Une dizaine de pays continuent à obliger les médias étrangers à travailler avec des guides officiels. C'est le cas en Irak, en Birmanie ou en Tchétchénie. Un plus grand nombre encore oblige les journalistes étrangers à disposer d'un visa de presse spécifique. Ceux qui décident de travailler sans ce visa s'exposent à des risques de plus en plus élevés. Deux journalistes de la chaîne de télévision britannique Channel 4 ont été détenus deux semaines au Bangladesh pour être entrés dans le pays sans visas de presse. Leur fixeur local, Saleem Samad, correspondant de Reporters sans frontières, est emprisonné sans jugement depuis plus d'un mois après avoir été torturé par la police.
A Cuba, les pressions exercées sur un correspondant étranger, parfois par le président Fidel Castro en personne, servent d'avertissement pour l'ensemble de la presse étrangère. En octobre, la police cubaine a confisqué tout le matériel professionnel de Catherine David, reporter de l'hebdomadaire français Le Nouvel Observateur.
La liberté de la presse menacée par la lutte contre les "terroristes"
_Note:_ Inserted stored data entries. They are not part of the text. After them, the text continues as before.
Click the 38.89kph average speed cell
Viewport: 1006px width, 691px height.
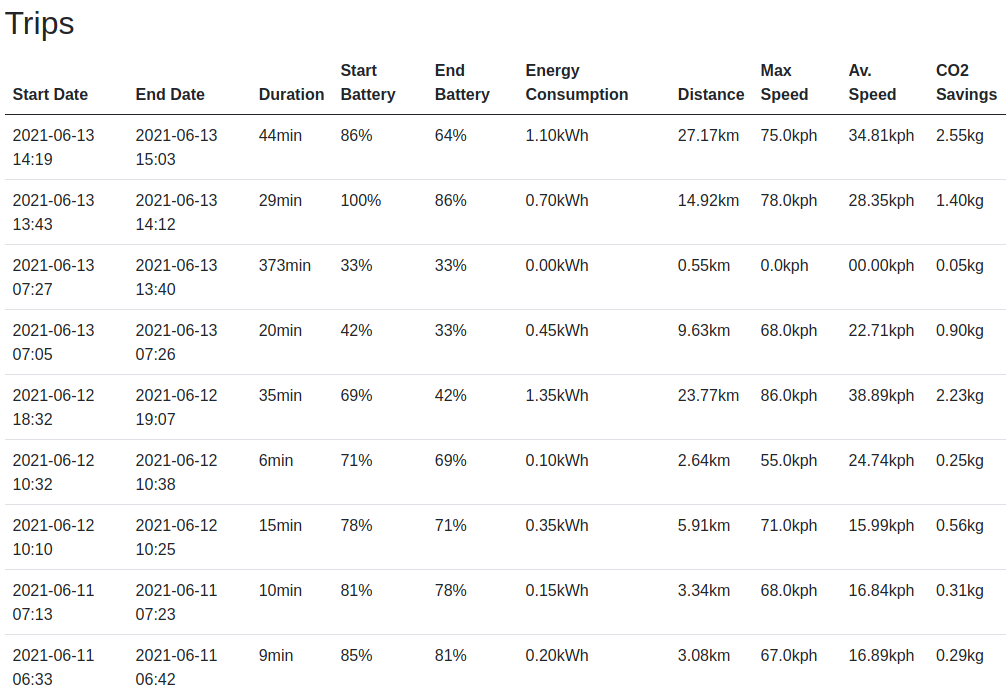point(881,396)
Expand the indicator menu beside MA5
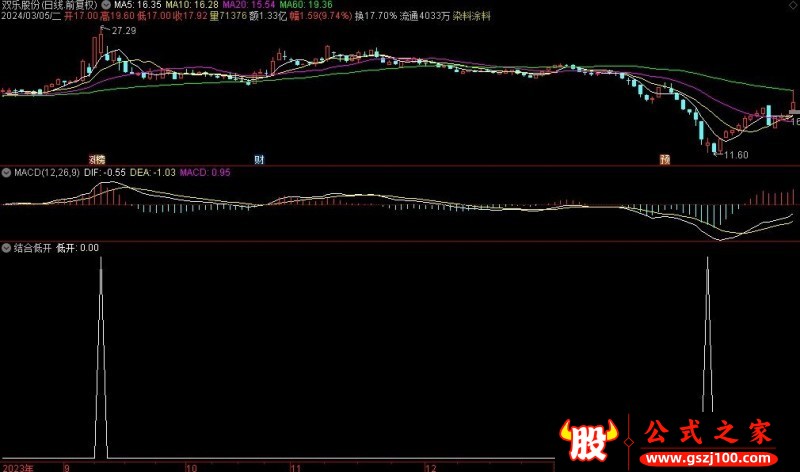 click(x=106, y=5)
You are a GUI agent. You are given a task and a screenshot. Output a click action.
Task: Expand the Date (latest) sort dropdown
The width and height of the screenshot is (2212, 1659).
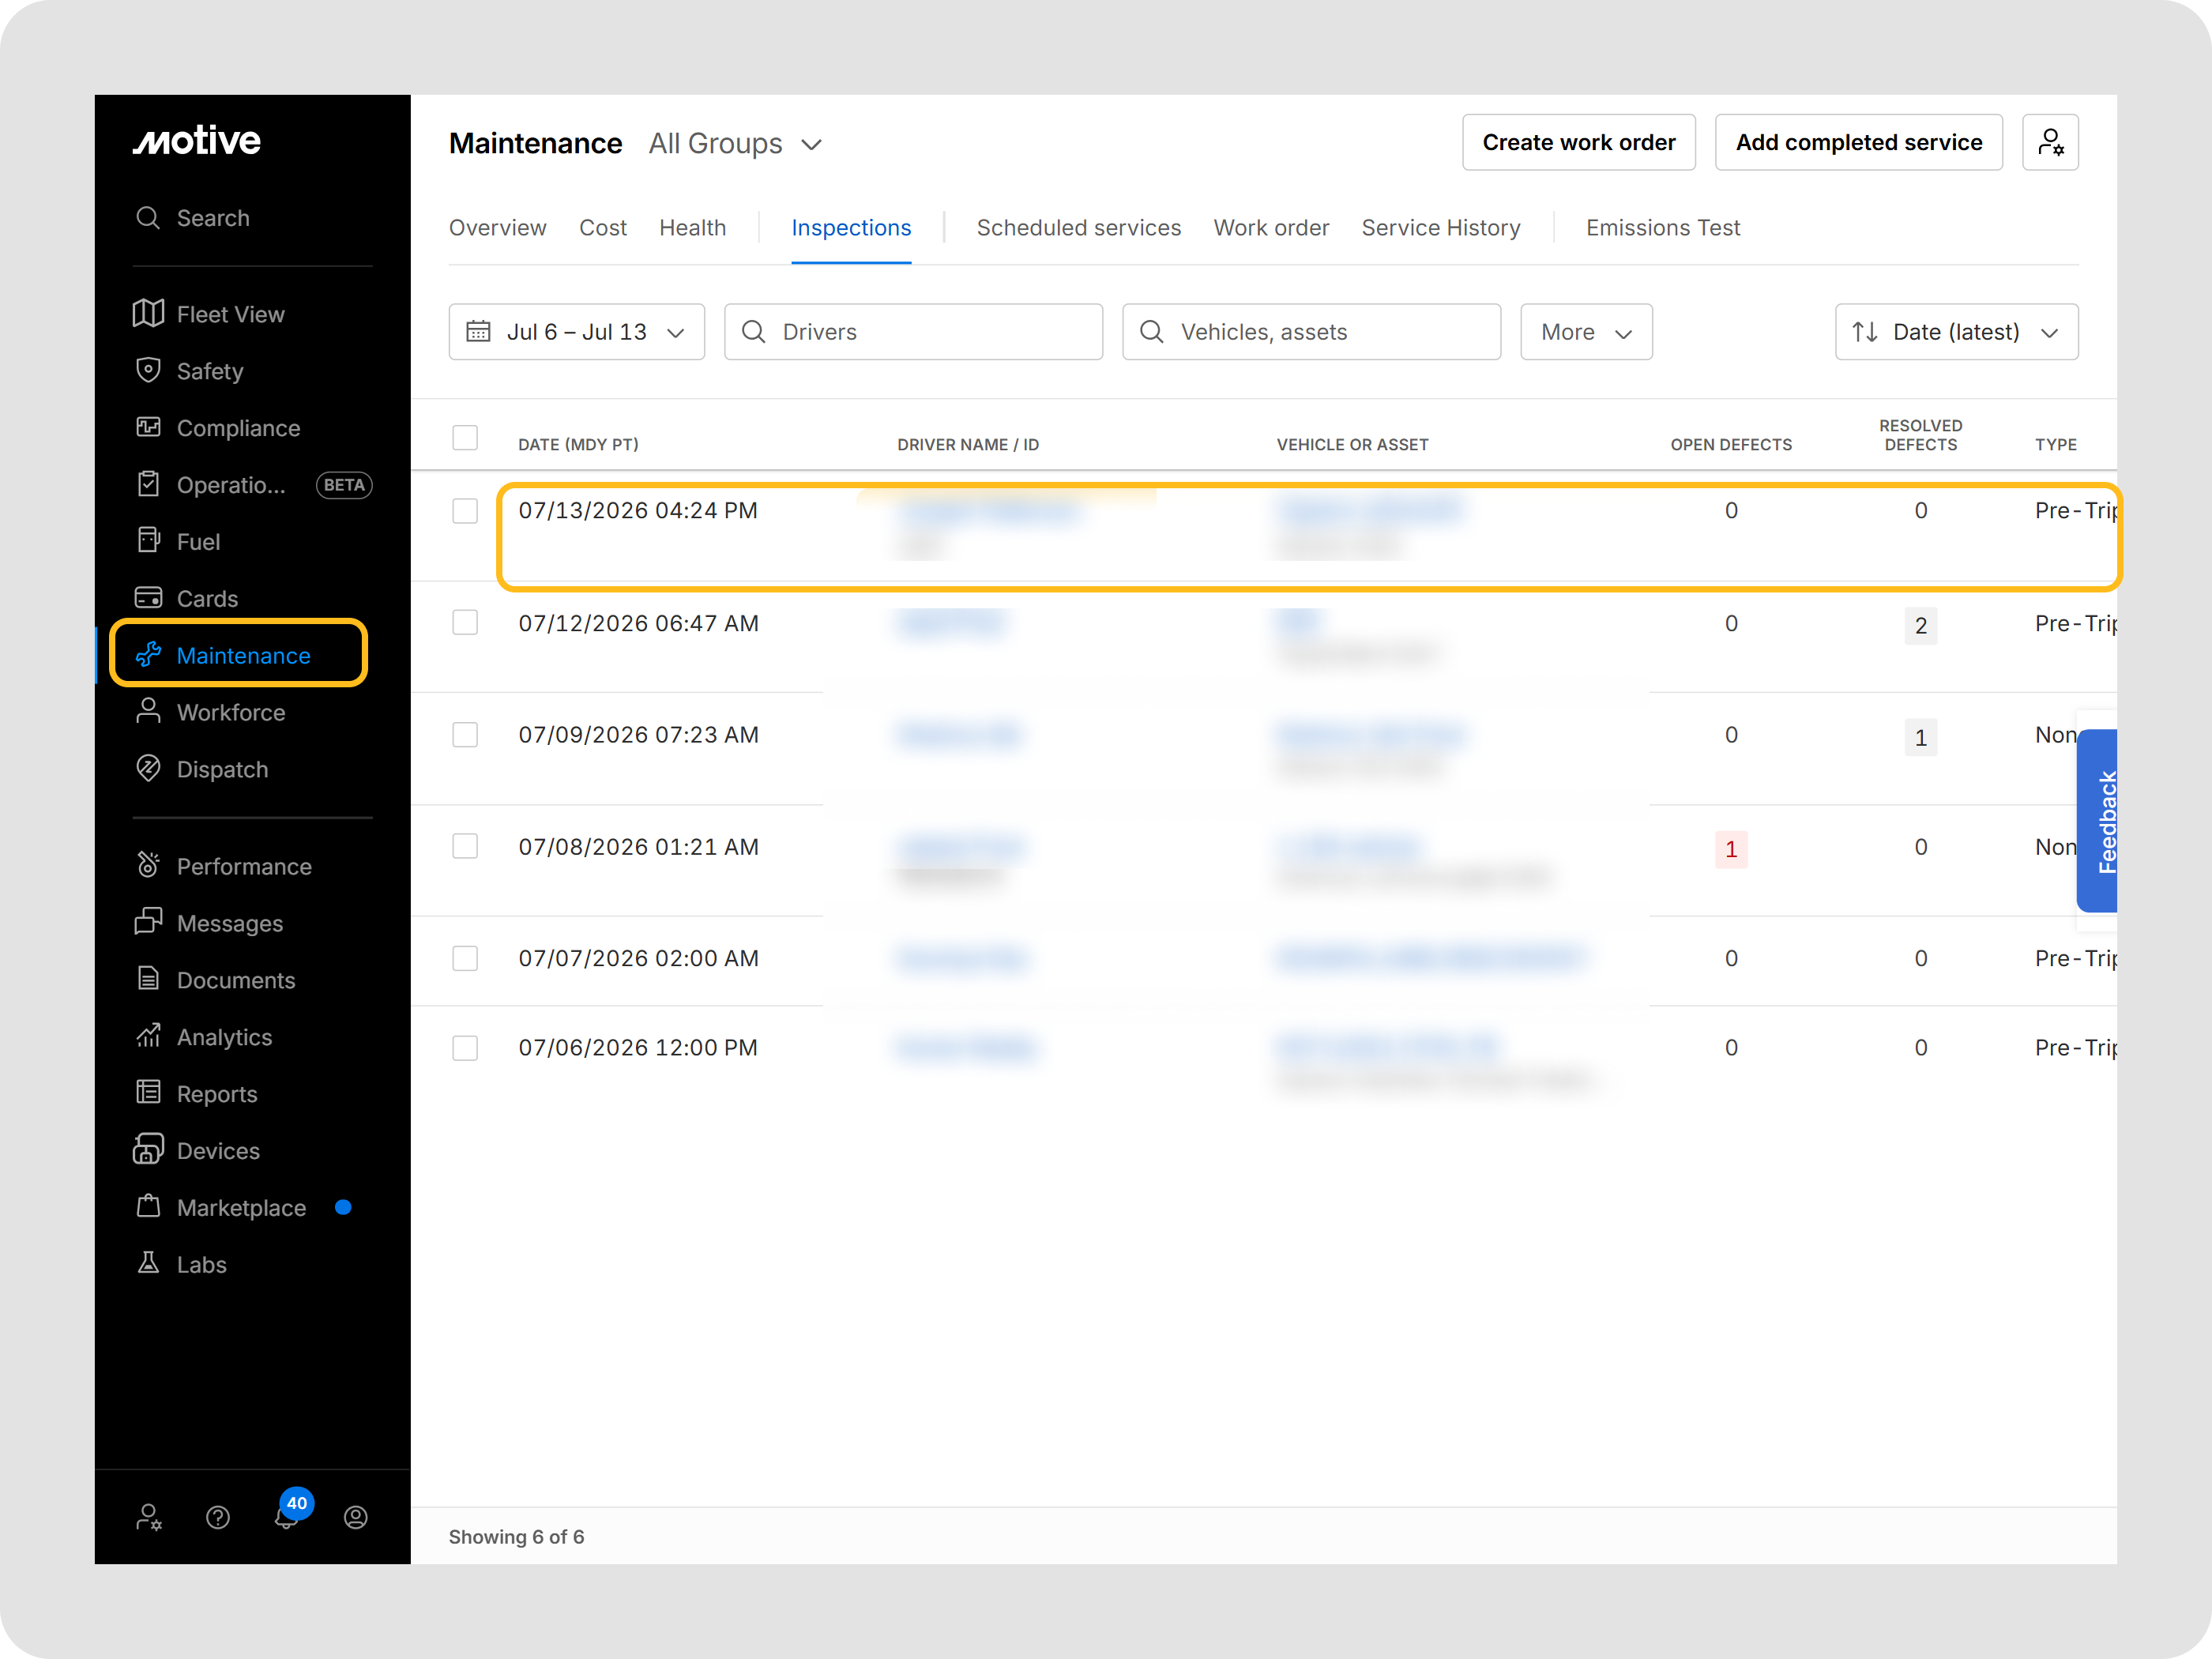(1956, 332)
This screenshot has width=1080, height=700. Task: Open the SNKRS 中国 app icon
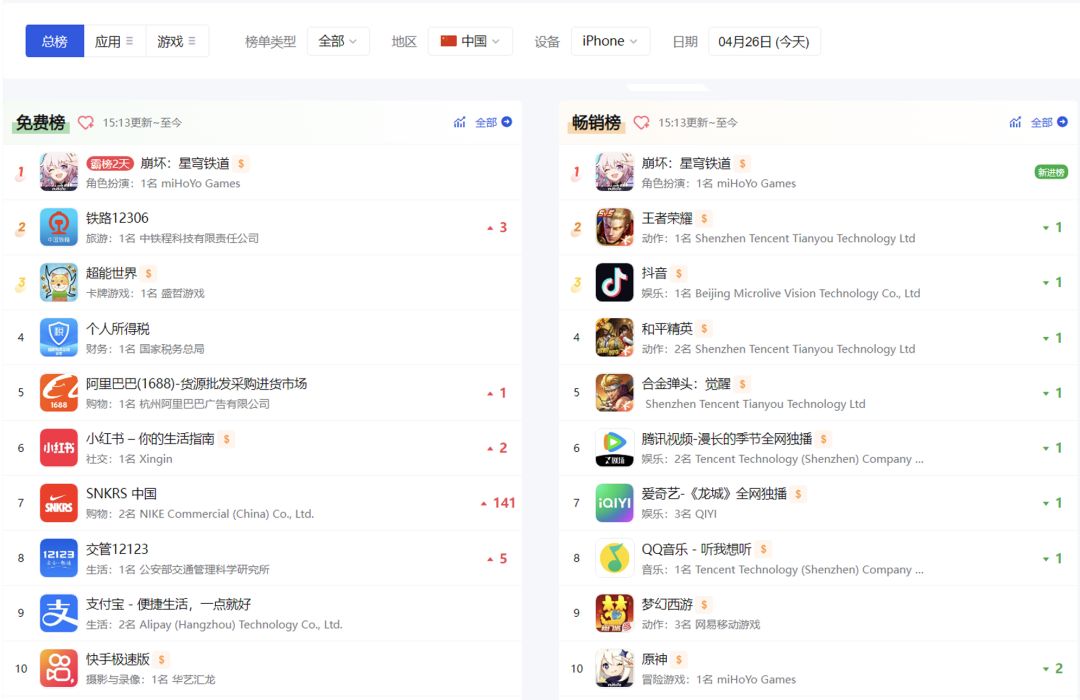pyautogui.click(x=59, y=503)
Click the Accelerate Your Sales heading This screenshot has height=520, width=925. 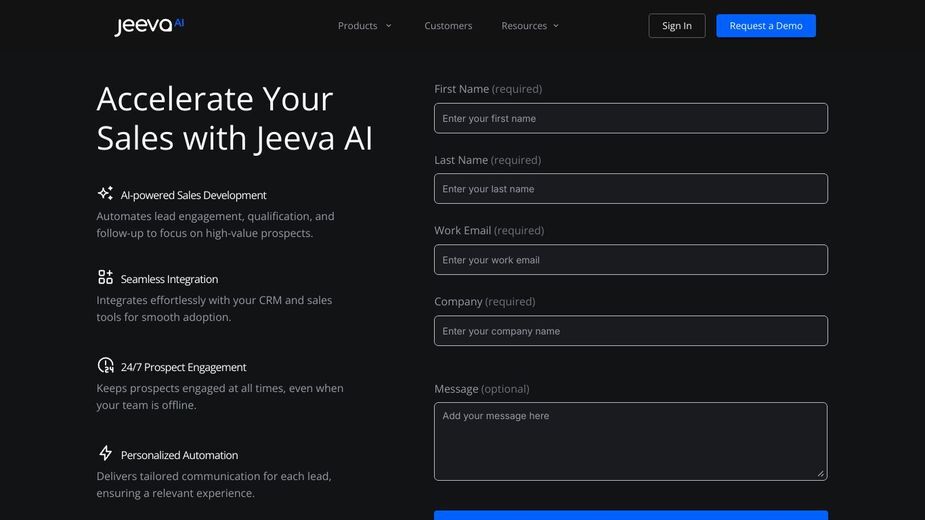pyautogui.click(x=235, y=118)
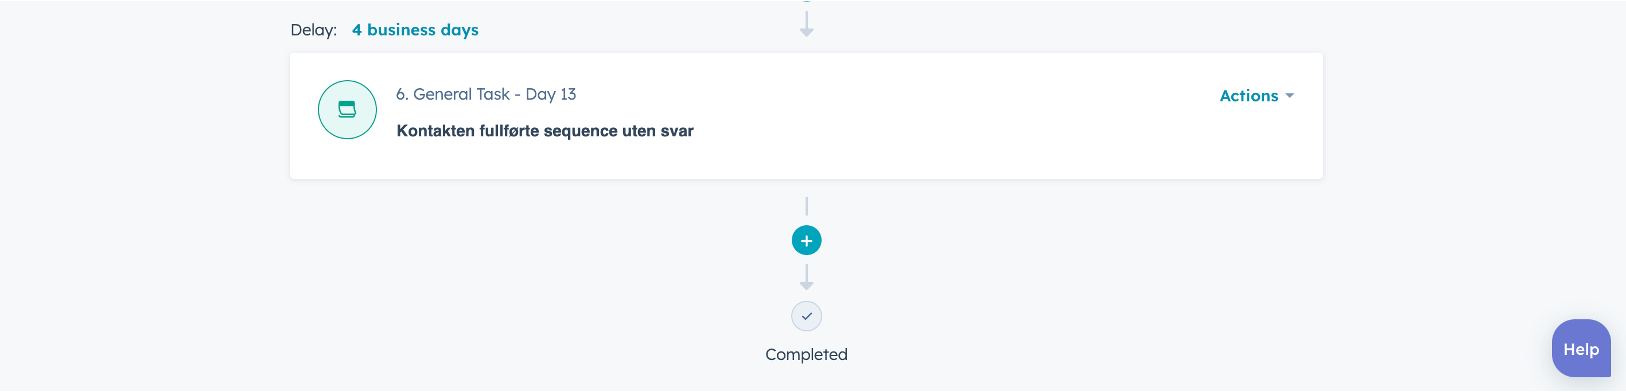This screenshot has width=1626, height=392.
Task: Click the down arrow below the plus button
Action: 807,277
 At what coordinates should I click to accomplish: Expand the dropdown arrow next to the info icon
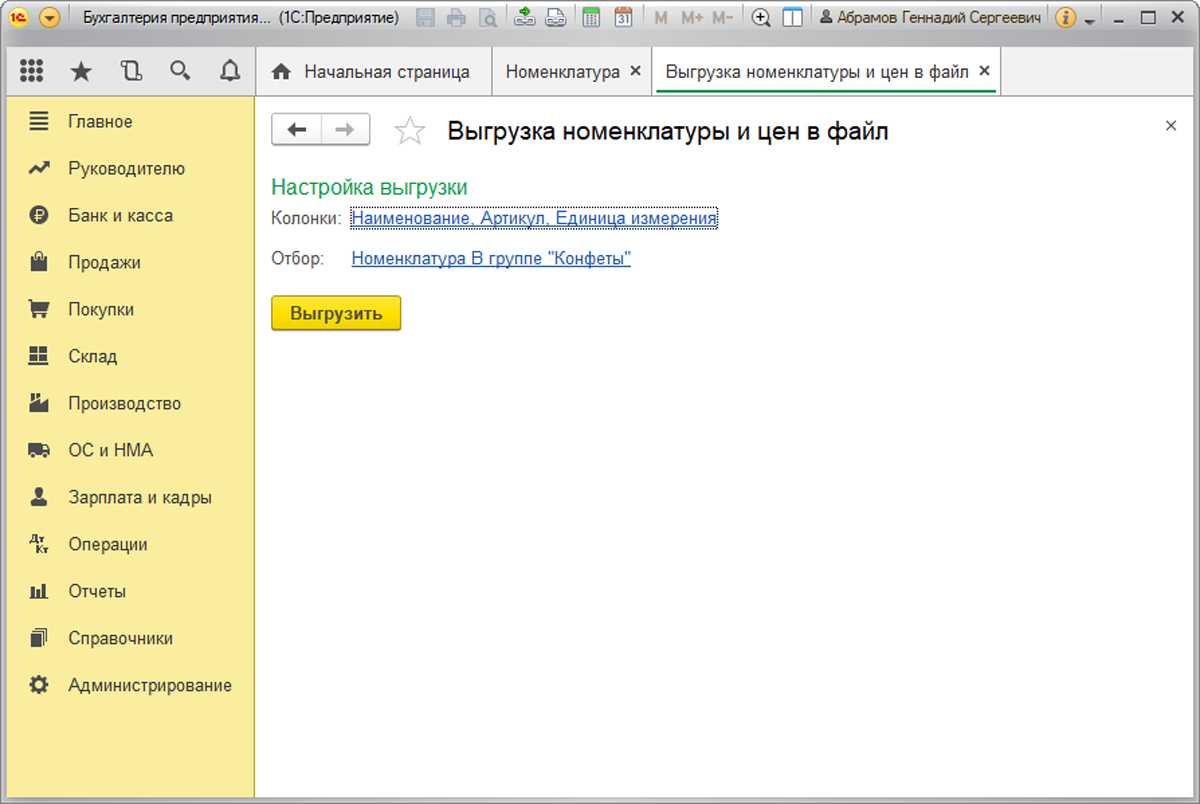click(1090, 19)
La lutte contre le terrorisme engagée par les Etats-Unis et leurs alliés après les attentats du 11 septembre 2001 a eu un impact négatif sur la liberté de la presse. De nombreux gouvernements ont intensifié et justifié leur répression des voix d'opposition ou indépendantes au nom de ce combat, par ailleurs nécessaire. Les journalistes suspectés, le plus souvent sans preuve, de soutenir les "terroristes maoïstes" au Népal, les "terroristes des FARC" en Colombie, les "terroristes tchétchènes" en Russie ou les "terroristes ouighours ou tibétains" en Chine, sont pris pour cibles.
Bien entendu, les mouvements terroristes, notamment Al-Qaida, ont déjà montré leur détermination à éliminer la liberté d'expression, mais les débordements des forces de sécurité des Etats engagés dans la lutte antiterroriste ne peuvent en aucun cas être justifiés. En Afghanistan, une demi-douzaine de journalistes ont été agressés ou menacés par des soldats américains ou leurs auxiliaires afghans.
Par ailleurs, dans la douzaine de lois antiterroristes adoptées à travers le monde en 2002, on trouve des articles qui remettent en cause la confidentialité de l'information et des sources des journalistes. La protection des sources a été l'un des grands enjeux de l'année. Dans des régimes autoritaires mais aussi dans des démocraties, des dizaines de journalistes ont été entendus, mis en examen, interpellés ou menacés pour avoir refusé de révéler leurs sources, notamment dans des affaires de terrorisme.
La liberté de la presse n'est pas garantie dans plus de la moitié des pays du monde. Si la justice internationale offre de nouvelles perspectives dans la lutte contre l'impunité, la vigilance reste de mise en cette année 2003.